Insufferably simplistic and self-important, sure, but it seemed like par for the course for an agency that sees its deliverable not just as "design," but as "a catalyst for change," which shifts "focus away from the idea of consumption as a sole end purpose for a product and toward a transformative process"--but whose clients--brands like Swarovski, Moet & Chandon, and MarquisJets--are merely remoras in the luxury industry's shark tank.

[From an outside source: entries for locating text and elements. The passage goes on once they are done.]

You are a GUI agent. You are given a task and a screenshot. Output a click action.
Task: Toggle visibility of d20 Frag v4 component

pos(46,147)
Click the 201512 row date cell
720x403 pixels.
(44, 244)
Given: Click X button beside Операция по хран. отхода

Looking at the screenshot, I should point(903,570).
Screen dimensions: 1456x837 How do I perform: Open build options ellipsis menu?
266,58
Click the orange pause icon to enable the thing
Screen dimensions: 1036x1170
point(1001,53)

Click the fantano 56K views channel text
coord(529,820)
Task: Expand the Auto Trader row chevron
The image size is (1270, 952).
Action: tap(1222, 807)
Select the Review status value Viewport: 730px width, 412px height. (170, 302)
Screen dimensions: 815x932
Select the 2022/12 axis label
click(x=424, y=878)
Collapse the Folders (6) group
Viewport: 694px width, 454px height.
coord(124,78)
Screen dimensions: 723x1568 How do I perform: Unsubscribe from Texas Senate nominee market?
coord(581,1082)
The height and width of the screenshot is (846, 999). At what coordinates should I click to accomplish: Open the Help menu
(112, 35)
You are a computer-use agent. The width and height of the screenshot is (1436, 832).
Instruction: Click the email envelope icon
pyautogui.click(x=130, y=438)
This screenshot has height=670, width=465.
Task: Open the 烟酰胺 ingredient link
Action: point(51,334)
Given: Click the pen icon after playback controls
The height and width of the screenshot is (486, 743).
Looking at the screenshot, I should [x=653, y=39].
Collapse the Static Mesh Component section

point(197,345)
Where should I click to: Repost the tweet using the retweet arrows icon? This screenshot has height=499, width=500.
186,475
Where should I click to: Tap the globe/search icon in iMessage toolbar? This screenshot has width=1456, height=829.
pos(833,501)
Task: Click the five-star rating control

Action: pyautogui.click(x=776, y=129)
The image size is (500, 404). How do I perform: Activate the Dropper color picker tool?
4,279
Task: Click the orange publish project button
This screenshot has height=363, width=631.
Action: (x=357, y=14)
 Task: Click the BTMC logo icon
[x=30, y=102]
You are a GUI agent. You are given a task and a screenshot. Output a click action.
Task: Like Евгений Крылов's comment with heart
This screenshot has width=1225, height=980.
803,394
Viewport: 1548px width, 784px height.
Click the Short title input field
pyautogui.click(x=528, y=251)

Here's more from Horn's brief Q&A in Moco Loco last week , solipsistic nonsense about actual toys, like, for kids:

In addition to creating a statement on world affairs and the way we govern ourselves, do you have a point of view on action toys and games?

Action figures are foremost representations, embodiments of power and/or gender roles -G. I. Joe or Barbie types-
There is an ongoing surge of extremely "individual" action figures, to even toys you can totally customize.... People buy them because they identify with these objects.
All those figures play in the idea of puppets to a master; a supreme consciousness given by the user. All cultures have these types of representations and games. We have evil and good in those representations; archetypes of social standards.That materialization of values is what I find extremely interesting as a tool to engage people with very relevant global issues. That level of awareness might help to challenge the status quo.

Now granted, nothing she says is actionably false; it's just utterly simplistic, and has nothing to do with children, toys, or actual play, and everything to do with the echoing inside of a designer's head.

May 2008: Bond | Joe Doucet [notcot, which has sure had a ton of Moet-related fluffery lately. coincidence?]